JOHNSTON, Iowa -- Vaccines, medical devices, precision, and digital agriculture and biobased chemicals could provide the kind of higher-paying, higher-skilled jobs that Iowa leaders seek, they say, if they can find the resources and convince companies to expand business in the state.
Those are the major components of new report leaders released Tuesday at DuPont Pioneer that also call for a Iowa Bioscience Development Center to lead efforts to expand bioscience research and development.
The Iowa Economic Development Authority released a consultant's report that called for the new push.
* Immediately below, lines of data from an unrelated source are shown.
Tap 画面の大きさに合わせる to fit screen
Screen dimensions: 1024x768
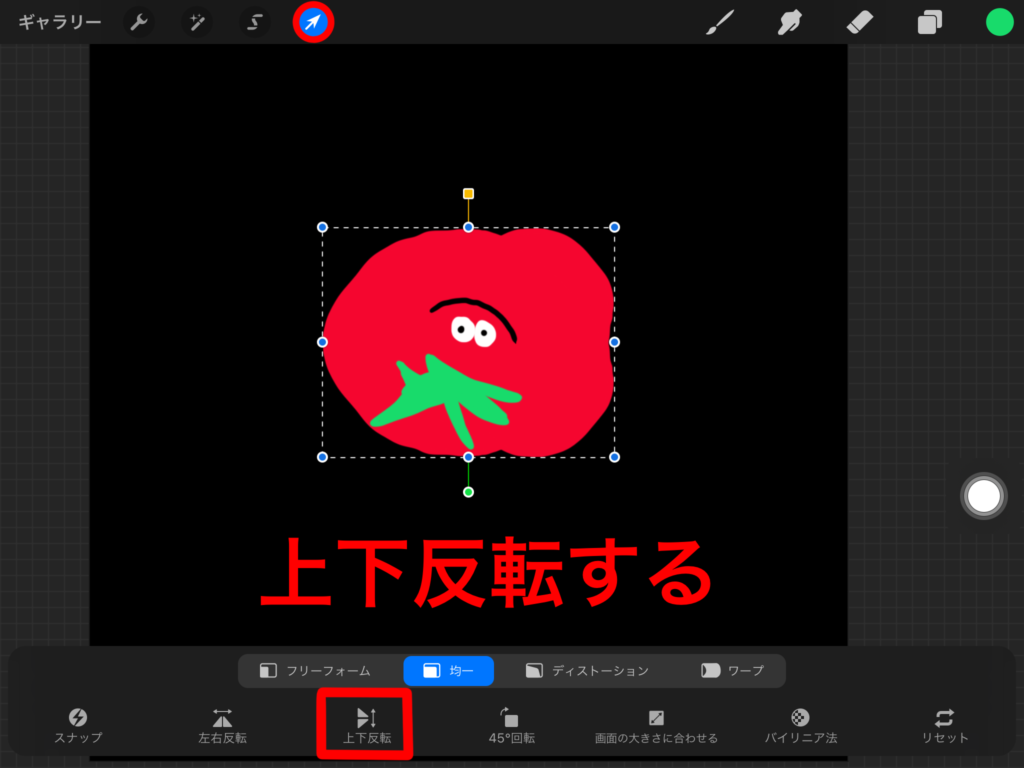click(657, 722)
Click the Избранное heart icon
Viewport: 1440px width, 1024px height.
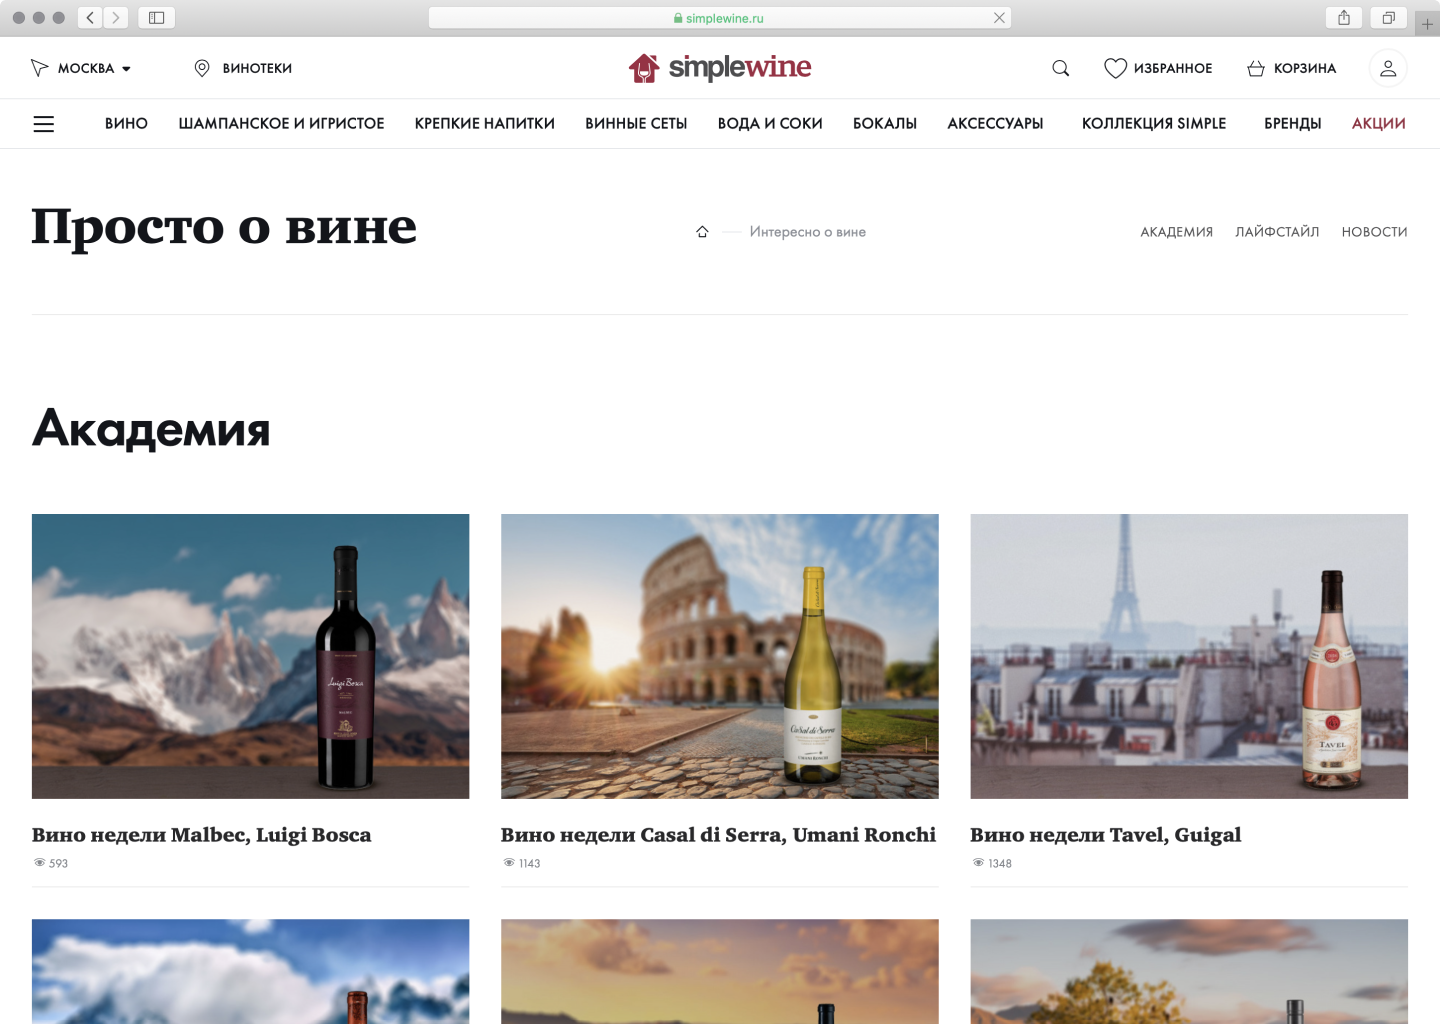pyautogui.click(x=1115, y=68)
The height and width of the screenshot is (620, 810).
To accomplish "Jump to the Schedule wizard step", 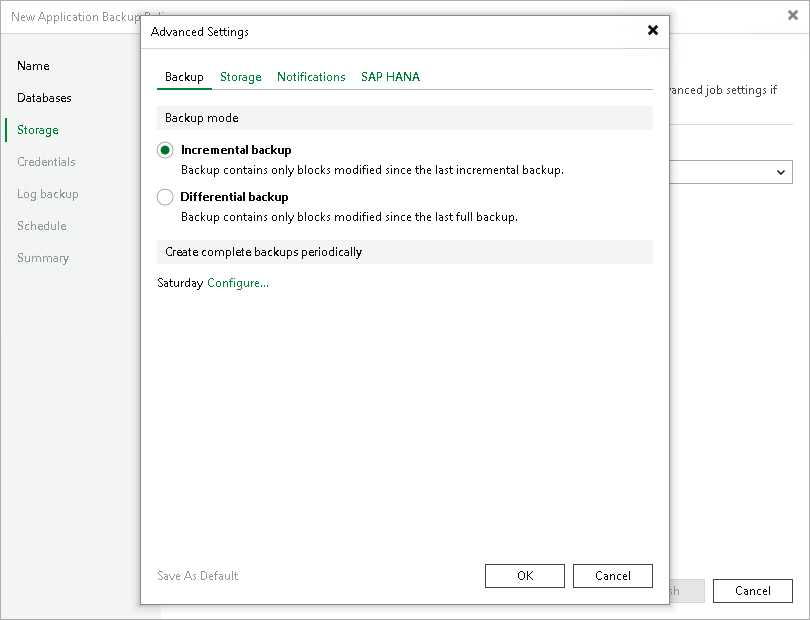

"Technology based economic development is an approach developed by states to create a business climate and to enable an environment where an economy based on innovation and technology can thrive," said Doane Chilcoat, Dupont Pioneer's Director of Applied Science and Technology, as well as the Iowa Innovation Council's chairman.
Leaders want to expand Iowa's agricultural might, beyond producing commodities like corn and beans, which recently don't even bring in enough revenue for farmers to cover their production costs.
Iowa Economic Development Director Debi Durham said, "Our ability to compete on a global stage depends on our ability to generate and support discoveries and developments that strengthen our competitive advantages and spurs new innovation and business."
Durham said she will not ask the legislature for any additional money next year for the Iowa Bioscience Development Center. Instead, she hopes her agency, Regents and others can shift existing resources to fund the efforts.
Governor Kim Reynolds' office released figures that show Iowa has 36 percent more employment in bioscience than the national average. Reynolds said, "Biosciences are critical to Iowa's current and future economic success."